31 May 2012
I got my first job when I was about eight years old when my brother and I, during the school holidays, worked for our Uncle in his grocery shop. We got ten shillings a week, had our own aprons and generally did useful things such as sweep the floor, make up bags of flour, help get the orders together and subsequently take turns in going with Uncle Les in his quaint little van to do the deliveries.
I am pretty sure that this, being a family arrangement, did not involve the IRD.
But such an opportunity was important because later, aged about 12 or 13 years I continued with an after-school job – i.e. each day from about 3.30pm to 5.00pm and during the school holidays, I had a similar set of responsibilities working for Mr Frame in his hardware store.
None of this was remarkable in those days. Young people delivered the newspapers, worked in shops, mowed lawns and so on. I thought that somehow this had all gone by the wayside as adults, seeking work, had replaced young ones doing such activities.
My daily newspaper is delivered by an adult couple driving a car – she doing the driving and he putting the papers into the letter boxes. Franchises galore have captured the lawn market and you never see young people appearing in shops to do the after-school shift.
But apparently it is not quite so. The discussion of one of the tax changes in the recent budget, brought to light the fact that 68,000 “children” were working in paid employment. A recent report shows considerable employment among secondary school age people with some working considerable hours. I recall that the recent discussion of the “truancy” statistics for NZ schools mentioned that part-time employment was a factor.
It therefore continues to puzzle me that the default position for so many young people is to head towards degree study and a place in occupational classes that are seen to be prestigious often in defiances of the evidence of progress being made as a student. One might have thought that all this “employment experience” might have encouraged more to head towards the skill areas in which there are continuing shortages.
Yesterday’s Dominion Post newspaper reported a survey that showed that nearly half of Kiwi employers are struggling to find staff with the right skills.

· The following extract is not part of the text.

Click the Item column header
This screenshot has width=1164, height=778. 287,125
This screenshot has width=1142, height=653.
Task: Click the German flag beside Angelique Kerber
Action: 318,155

Apparently the global average for this is 34% and for the the Asia-Pacific region, 45%. So we are a bit on the high side.
The skill areas that were listed in the top 10 for NZ were: engineers, sales reps, trades-people, IT staff, technicians, accounting, management, food and beverage, marketing / PR / comms and drivers. Some of these categories require degrees but not exclusively. The IPENZ President, Graham Darlow, is quoted as saying that “the biggest shortage is in technicians and not professional engineers.”
Time and time again the message is the same – New Zealand needs young people coming into the workforce with middle level skills in areas such as those listed above but also with the skills of employment.
Central to this is the accruing of experience in real employment on the way through – informal experience as a young person, more formal as the point of full-time employment approaches. Getting ready to work is a gradual process that requires growth – qualified on Friday and into the workforce on Monday with no previous experience is not palatable to many employers.
I am told time and time again by employers that they respect the qualifications young people have but, and it usually runs along these lines – “they aren’t ready to work”.
I reflect on my own experience as a worker – a little grocer’s lad, a hardware store assistant, a drain-layer, an assistant sexton in a cemetery and a musician – all woven around the journey towards a qualification and a subsequent job which in my case would be to teach. I am sure that the wages I got as a little worker were not an excessive drain on the businesses I worked for. I also guess that later when in university my holidays spent as a drain-layer were more productive.
But I do know that I learnt a lot from those experiences which these days would be called the skills of employment – working hard, following instructions, being able to work in a self-directed manner, getting there every day on time regardless of weather, saving money and learning to mix with a very wide range of people.
Looking back the experiences were invaluable. Perhaps the time is right for a national campaign to offer young people such informal and formal opportunities in the interests of getting the nation cracking – getting people into work that is there by having young people growing up with an expectation that working is what you do. But it is going to take an effort from everyone.